The grisly news came as Russia’s president Vladimir Putin said he’d finalized his so-called annexation of a fifth of Ukraine.
The under-siege nation’s defense ministry on Tuesday compared harrowing scenes found in the newly liberated village of Pisky-Radkivski to “a mini Auschwitz.”
The ministry shared disturbing images, including some pictures of an abandoned gas mask supposedly “put on the head of a victim who was covered with a smoldering rag and buried alive.”
Another image showed a plastic container with seemingly dozens of “gold dental crowns” pulled from victims.
It was found along with a sex toy that Russian troops used on villagers and captured Ukrainian forces in the “terrible torture chamber,” according to local National Security Service investigations chief Sergiy Bolvinov.



“Neighbors constantly heard screams from there,” insisted Bolvinov, who said wires and ropes were also found in the basement of the village about 100 miles outside the city of Kharkiv.
“The police are well aware of the torture of being buried alive and the use of a gas mask with a smoldering rag,” he said, without detailing how many people are thought to have been tortured and killed there.
He shared a video of officers looking around the squalid basement, where lines of blood appear to be scratched into walls. “These are the conditions in which they were being held … They were tortured here,” one of the men can be heard saying.
The National Police of Ukraine also highlighted the find as “another torture chamber of the Russian occupiers.”
“After the de-occupation, our police officers document here the war crimes … locals were kept in inhumane conditions. People were intimidated, beaten and abused,” the service said.




Pisky-Radkivski, on the east bank of the Oskil river and on the southeast corner of the Kharkiv province, is among the most recently liberated villages in northern Ukraine.
Similar tales of torture have greeted Ukrainian forces as they’ve fought their way through the province in recent weeks.
Ukraine’s prosecutor general, Andriy Kostin — who was at a security conference in the Polish capital of Warsaw Wednesday — told reporters that four dead bodies had been found elsewhere in the province with signs of torture and extrajudicial killing.
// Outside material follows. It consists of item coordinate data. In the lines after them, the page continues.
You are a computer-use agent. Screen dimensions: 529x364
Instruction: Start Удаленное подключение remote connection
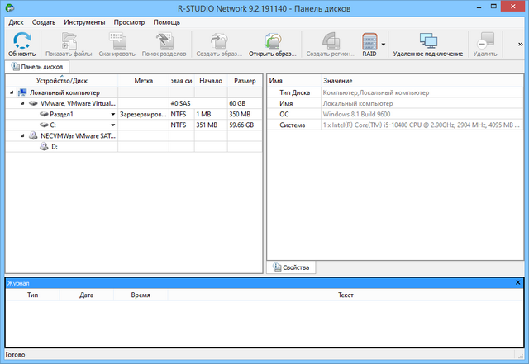pos(427,40)

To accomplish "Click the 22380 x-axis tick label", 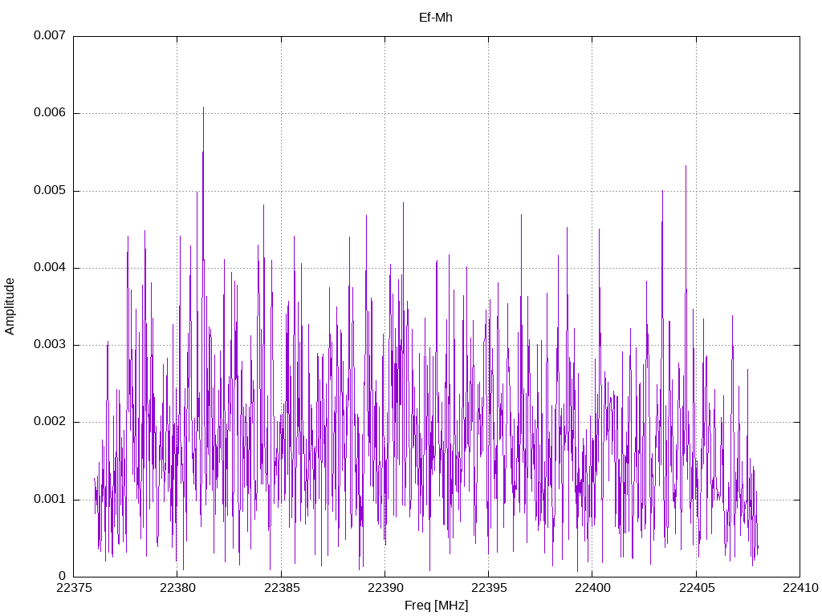I will coord(177,589).
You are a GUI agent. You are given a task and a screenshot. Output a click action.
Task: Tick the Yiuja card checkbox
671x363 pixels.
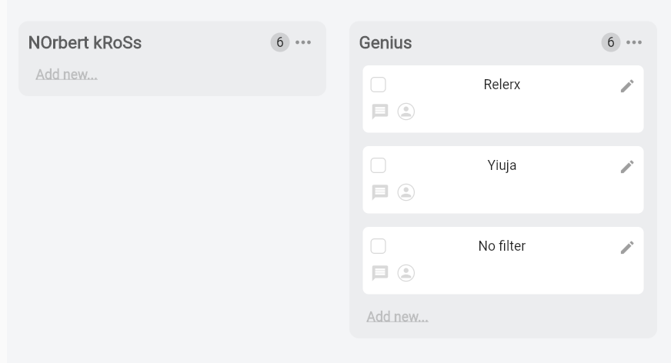click(x=378, y=165)
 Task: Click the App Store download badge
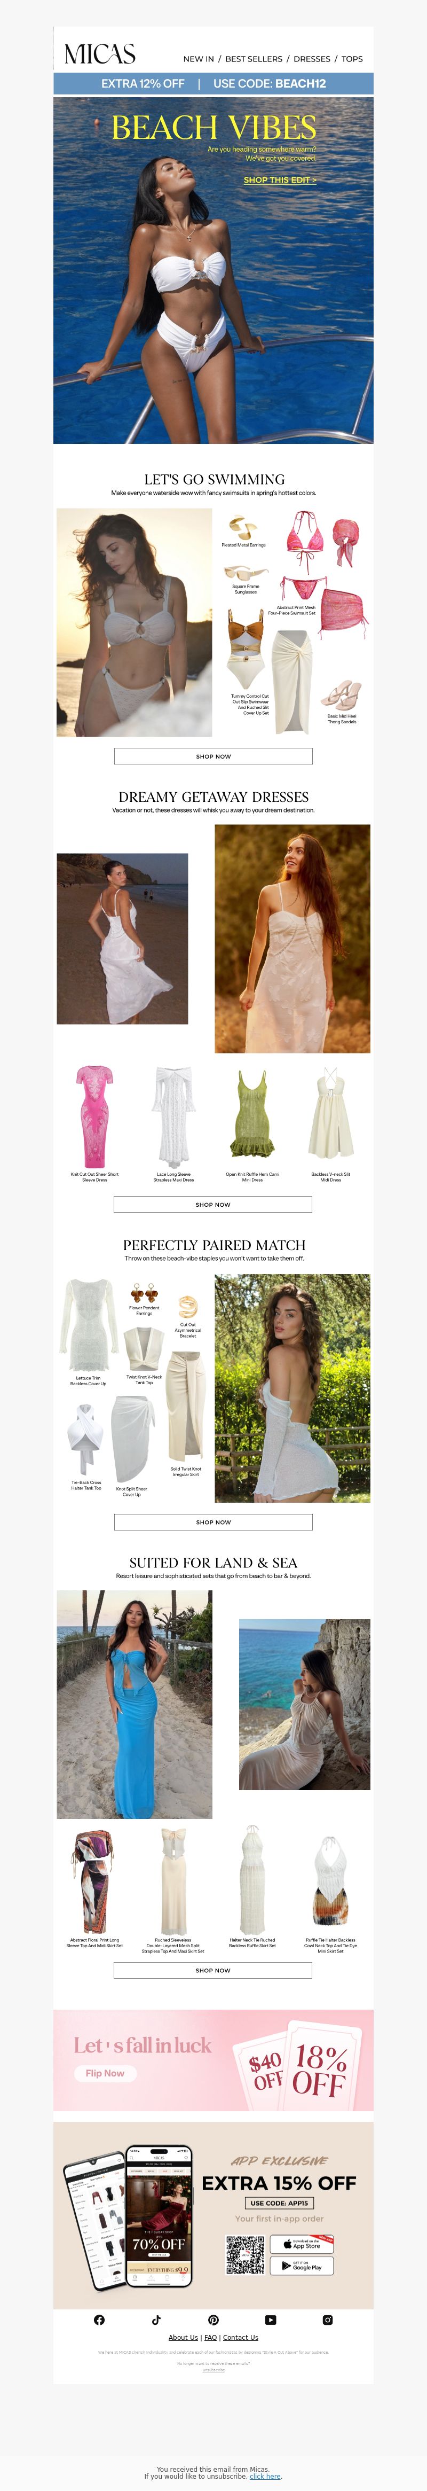(301, 2243)
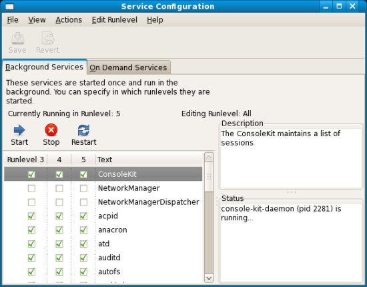Screen dimensions: 367x287
Task: Enable NetworkManager in runlevel 3
Action: pos(31,188)
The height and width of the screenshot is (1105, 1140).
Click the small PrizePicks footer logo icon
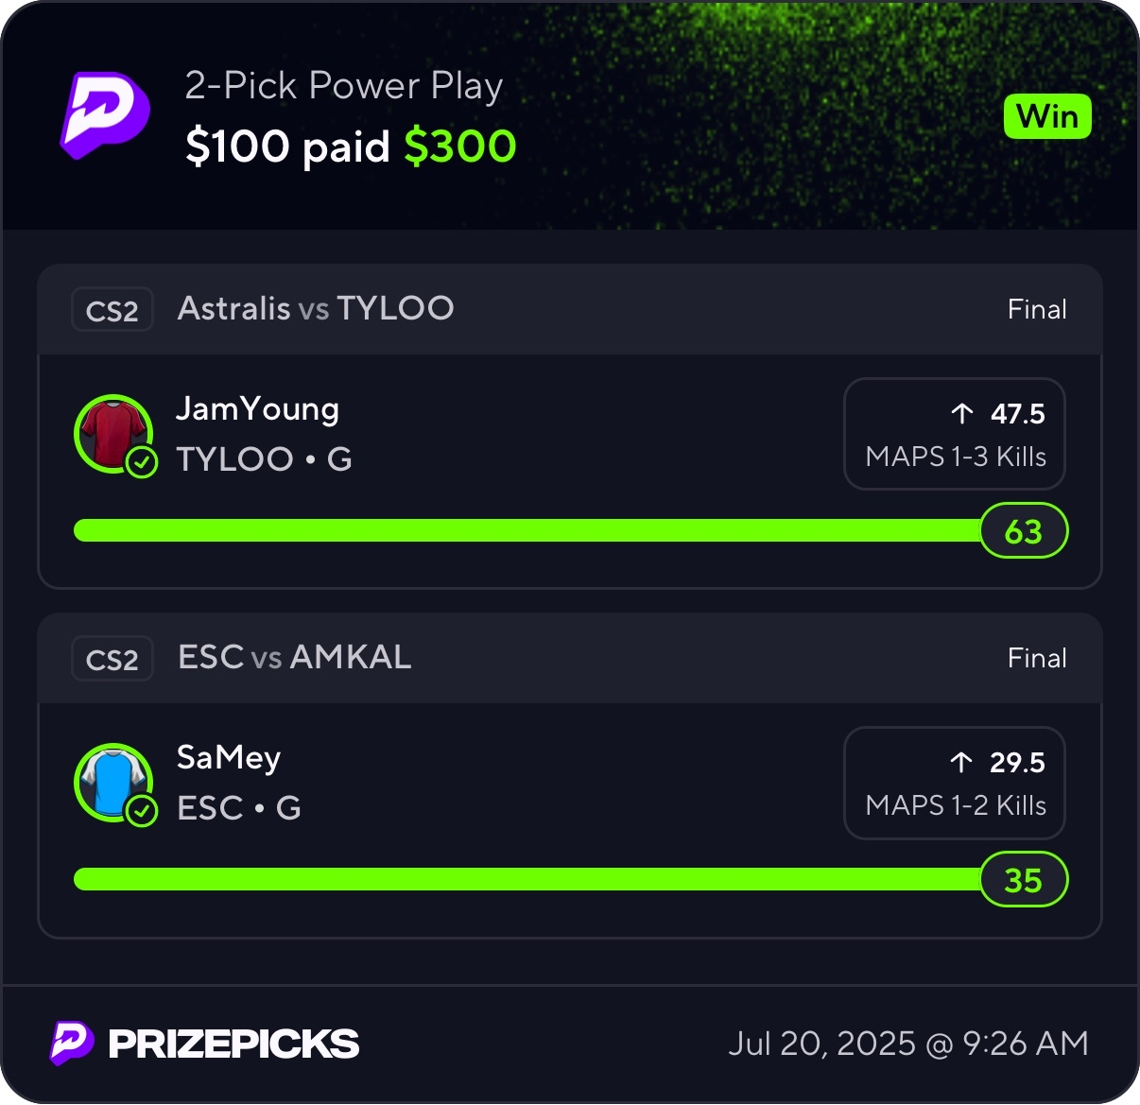point(72,1043)

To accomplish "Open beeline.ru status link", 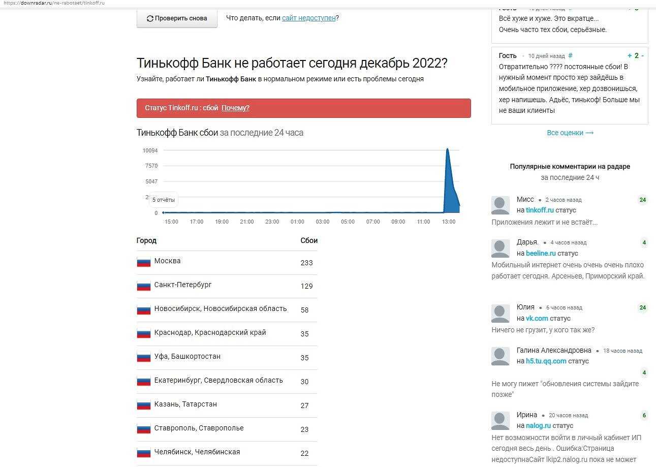I will coord(541,253).
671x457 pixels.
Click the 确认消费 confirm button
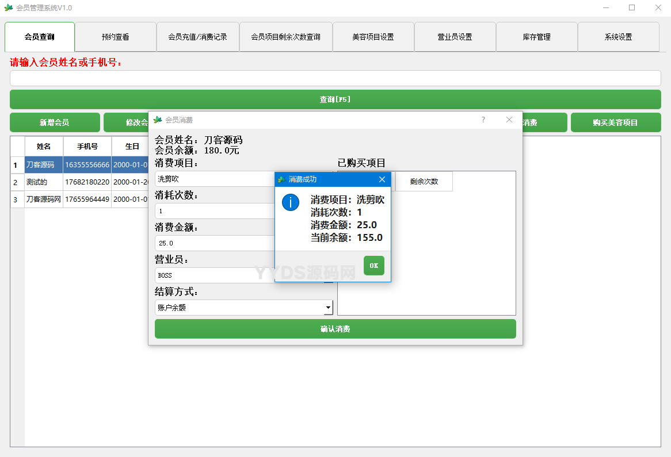tap(335, 328)
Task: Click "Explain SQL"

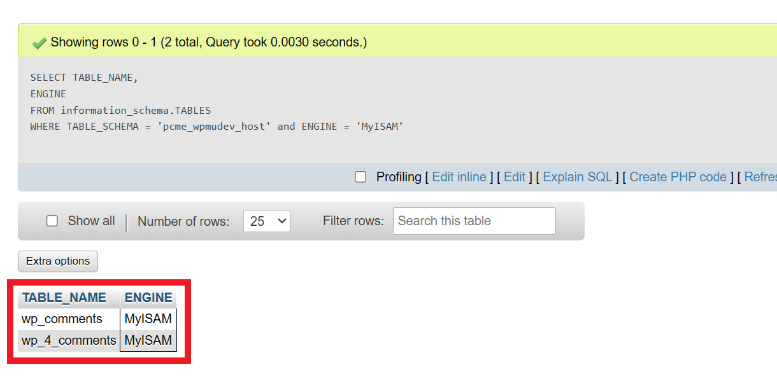Action: [577, 177]

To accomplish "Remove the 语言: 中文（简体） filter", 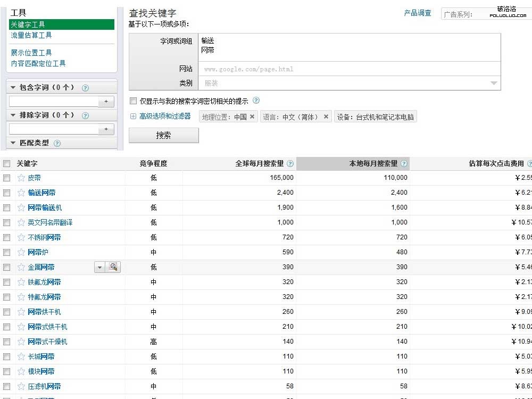I will (x=326, y=117).
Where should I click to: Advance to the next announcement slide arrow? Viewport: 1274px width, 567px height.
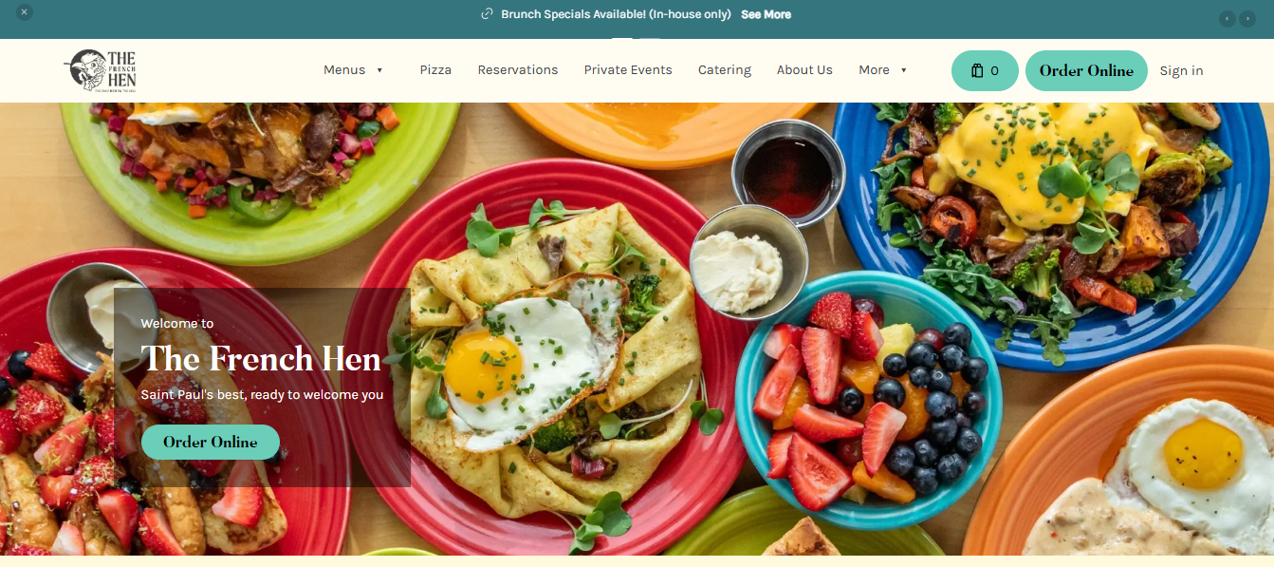click(x=1247, y=19)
Two bodies were found in a factory in Kupiansk, 30 miles up rover from Pisky-Radkivski, with their hands bound behind their backs, Kostin said.
Ukrainian forces near the city had also found 24 civilians dead in their cars, including 13 children and one pregnant woman, the prosecutor added.
In another village on the banks of the Oskil — Novoplatonivka, two more bodies were found shackled, he said.
The Ukrainian national police also highlighted a police station in another Kharkiv village, Velikiy Burluk, “which the occupiers turned into their fortified base and a torture chamber for local residents.”
“The Russians were based here, illegally detaining and abusing local residents,” the National Police force said.
The Kremlin has repeatedly denied human-rights abuses or attacks on civilians despite overwhelming evidence to the contrary.
The terrible tally came as Putin put the finishing touches on his provincial putsch, claiming Donetsk, Luhansk, Kherson and Zaporizhzhia regions as his own.
The Russian leader signed the final paperwork to declare the four Ukrainian provinces — none of which are fully under Russian control — as integral parts of Russia.
The annexations, which have been roundly denounced as illegal and baseless by the international community, come after a series of sham referendums held essentially at gunpoint.
Putin called the results — which Russia unsurprisingly favored annexation by a landslide — “more than convincing” Wednesday, adding that the process was “absolutely transparent and not subject to any doubt.”
“This is objective data on people’s mood,” Putin said of the ballots collected by armed soldiers from the relatively few civilians not yet displaced by the seven-month war.
Putin added that he was happily “surprised” by the results.
“The Russians were based here, illegally detaining and abusing local residents,” the National Police force said.
Despite overwhelming evidence, the Kremlin has repeatedly denied human-rights abuses or attacks on civilians in its so-called “special military operation” in Ukraine.